Coexpression analysis of the common DEGs
Pearson correlation coefficient (PCC) was used to screen the coexpression pairs among all of DEGs. P-value was calculated based on the Z-score of the coexpression pair, and |PCC| >0.9 and P<0.05 were set as the cut-off criteria.
Furthermore, coexpression pairs of the common DEGs were selected for the construction of the coexpression network. Here, each pair must contain at least one common DEG. The network was visualized by Cytoscape 3.3.0 (cytoscape.org/). In the network, a ‘node’ represents a protein (or gene); a ‘line’ represents a coexpression pair of the proteins. The ‘degree’ of each node is equal to the number of nodes that coexpress with this node. The higher the degree is, the closer the connections with other nodes are, indicating a more important role of the node in the network.

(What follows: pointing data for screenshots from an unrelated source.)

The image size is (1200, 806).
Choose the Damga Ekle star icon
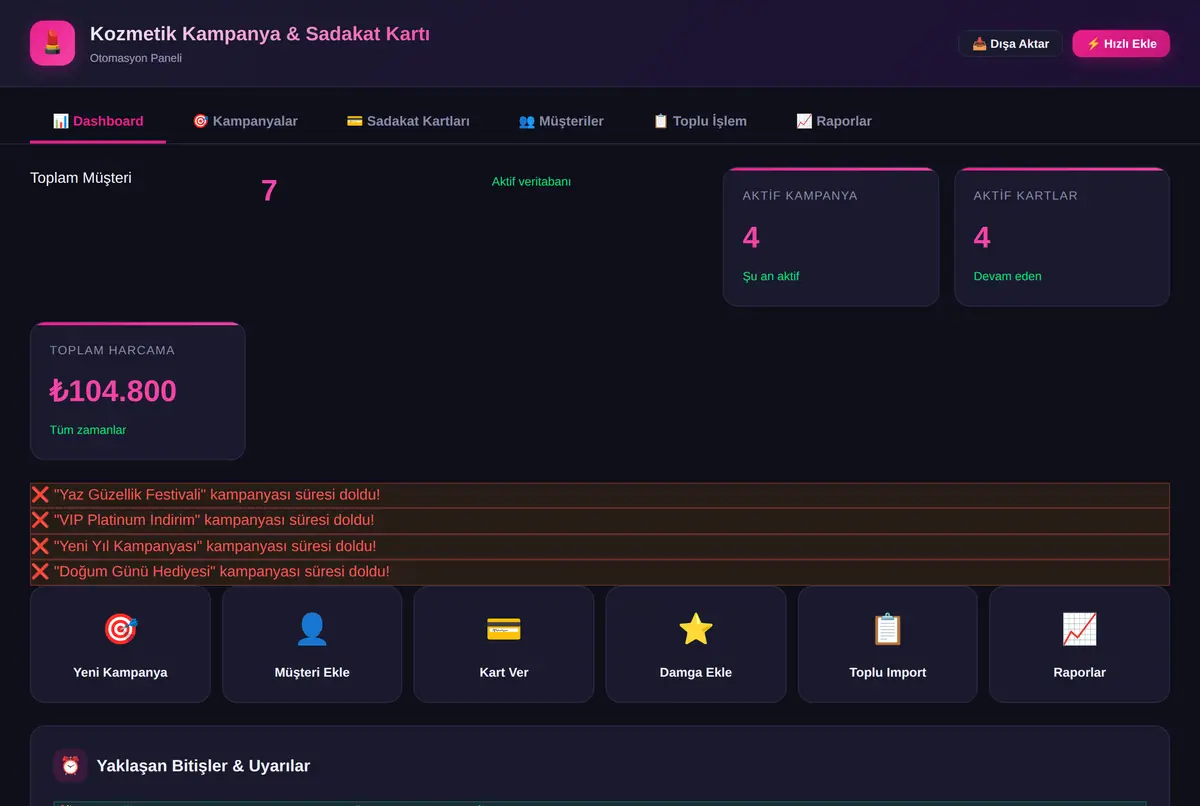pos(696,629)
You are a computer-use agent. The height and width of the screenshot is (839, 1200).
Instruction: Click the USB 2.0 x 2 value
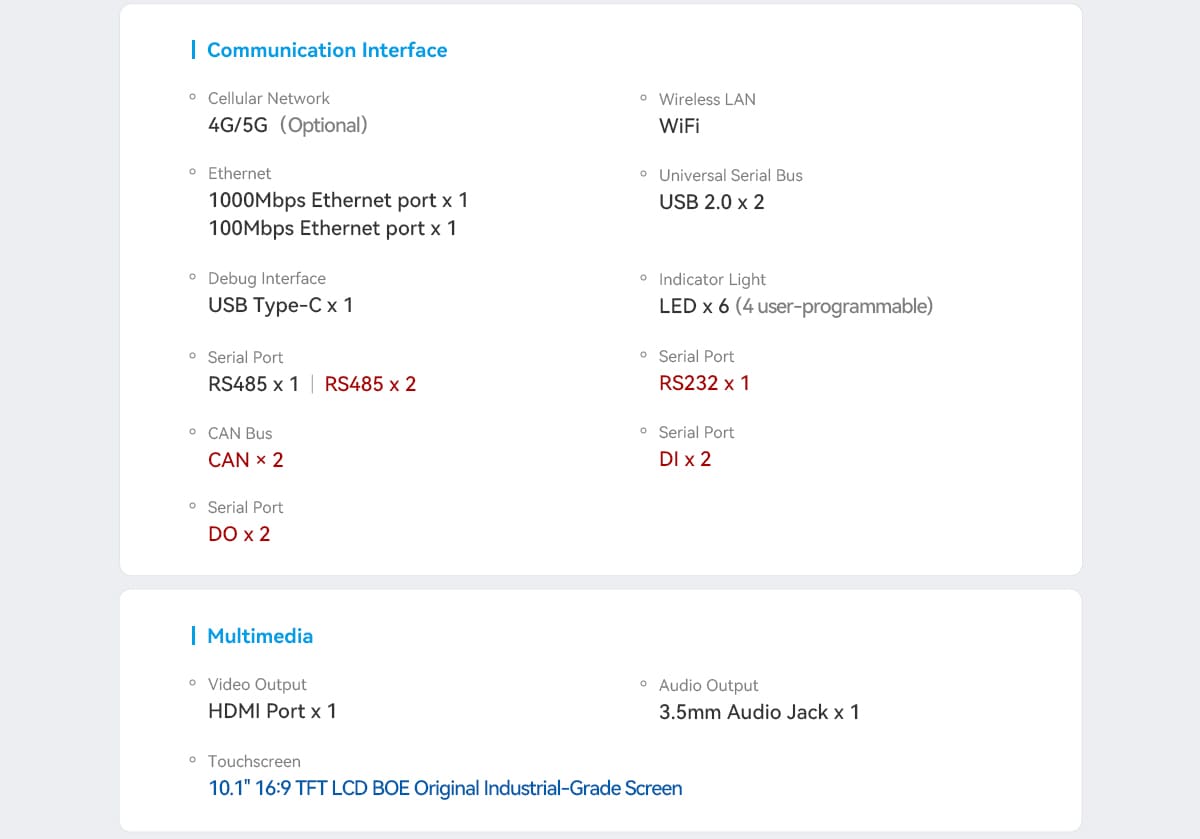pyautogui.click(x=712, y=202)

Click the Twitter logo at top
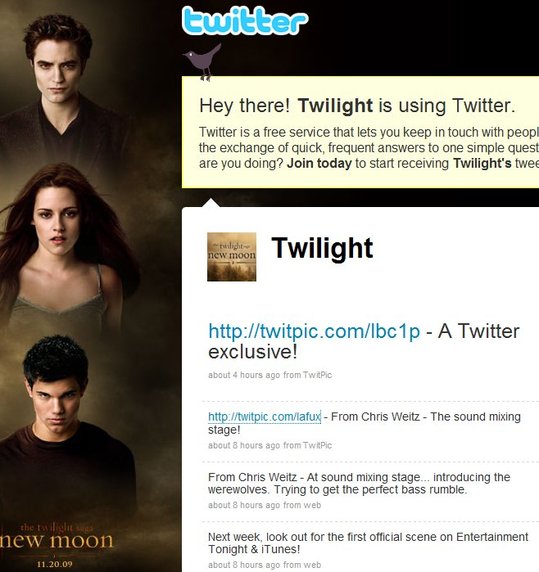coord(245,21)
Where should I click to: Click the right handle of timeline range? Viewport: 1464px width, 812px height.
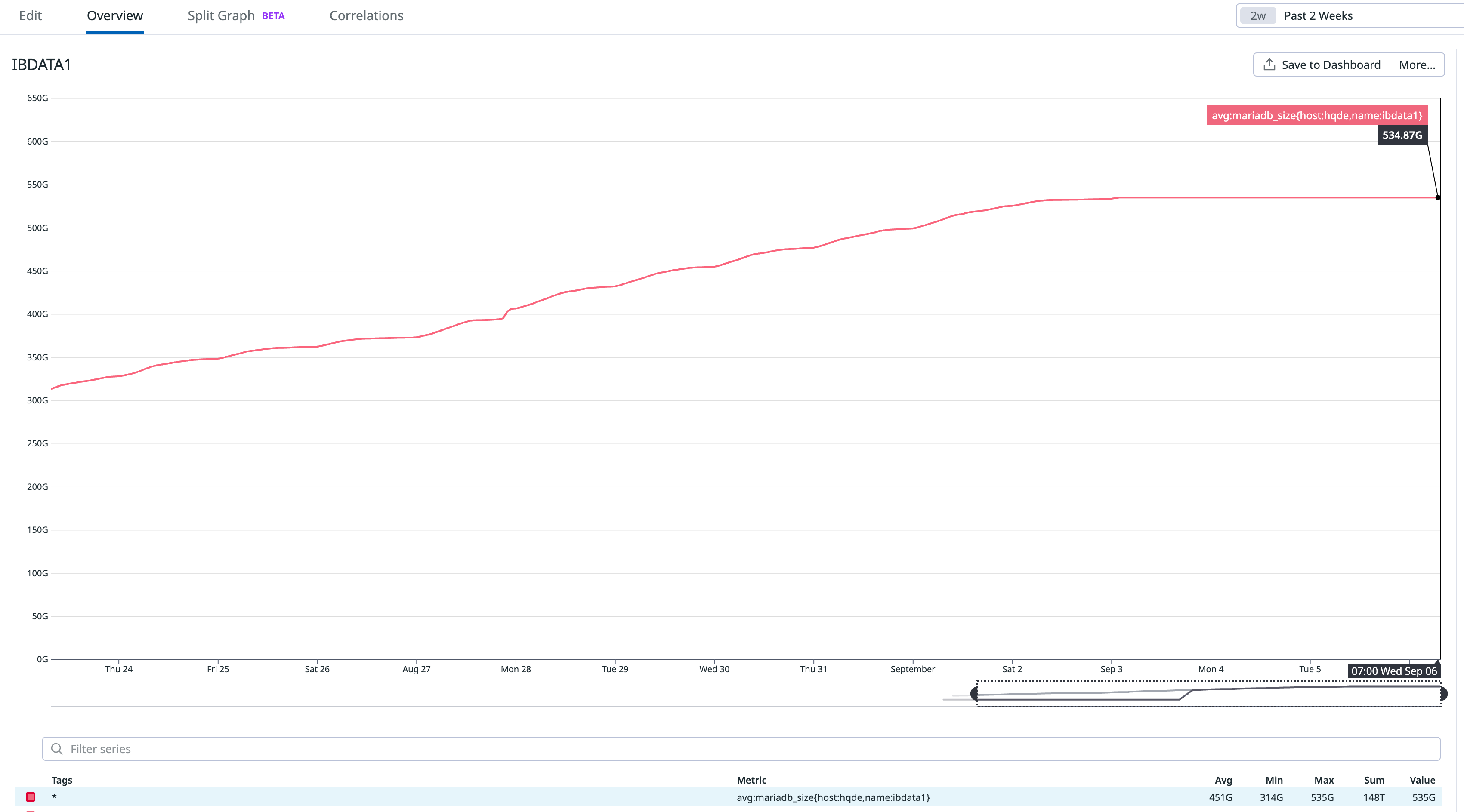coord(1442,693)
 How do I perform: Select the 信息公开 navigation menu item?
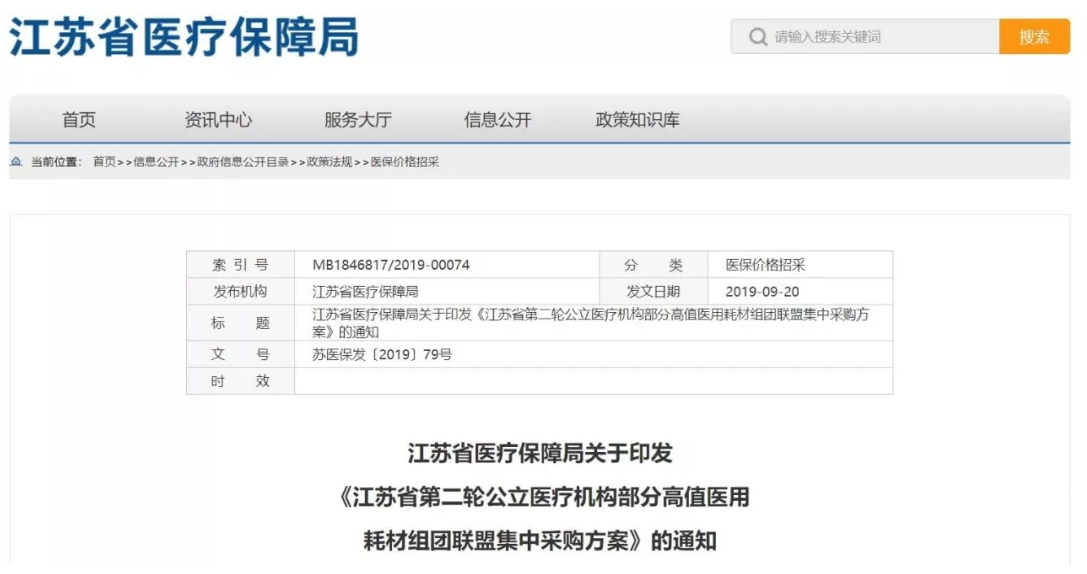497,120
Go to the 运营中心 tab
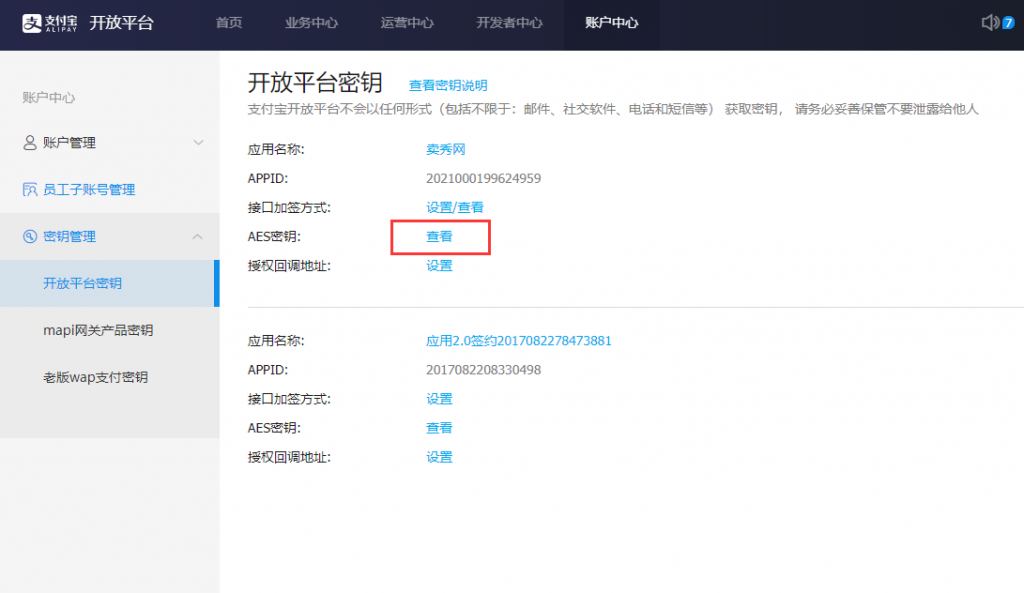The height and width of the screenshot is (593, 1024). coord(407,23)
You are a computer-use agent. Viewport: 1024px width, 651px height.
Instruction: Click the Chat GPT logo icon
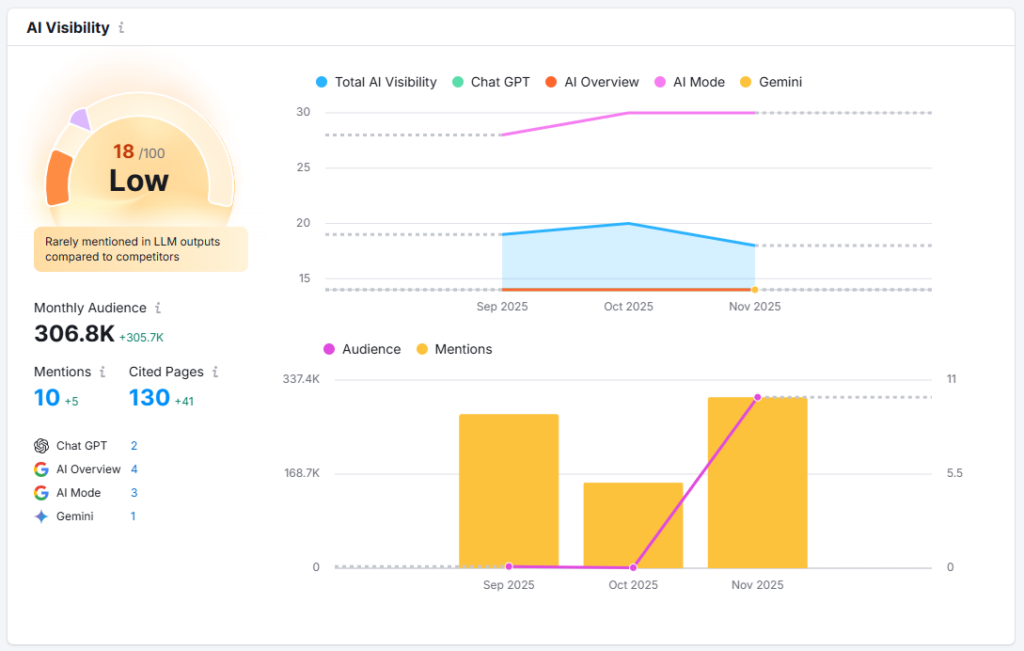[41, 446]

Analysis of the potential pneumonia-related genes
Comparative Toxicogenomics Database (CTD; ctdbase.org/) provides manually curated information about chemical-gene/protein interactions, chemical-disease and gene-disease relationships (23). In this study, the keyword ‘pneumonia’ was used to search the genes associated with pneumonia (April 26, 2016). The DEGs in the SP and CSP groups were then compared with the pneumonia-related genes in CTD using a venn tool (bioinformatics.lu/venn.php) in order to identify the potential pneumonia-related genes from the DEGs.
Results
Data summary of quality control and sequence alignment
Following quality control of the raw sequencing data, the percentage of clean data was >97% in the nine samples (Table I), indicating the sequencing data as of high quality. The sequence alignment of the clean reads to the hg19 indicated that overall mapping rates in the majority of samples were between 60 and 75%. The concordant pair alignment rate was 50–65% in the majority of samples (Table II).
Identification of DEGs
Based on the criteria, a total of 645 DEGs (323 upregulated and 322 downregulated genes) were identified in the SP group, along with 528 DEGs (292 upregulated and 236 downregulated genes) in the CSP group, compared with the C group. These DEGs were able to distinguish the two group samples (Fig. 1A and B).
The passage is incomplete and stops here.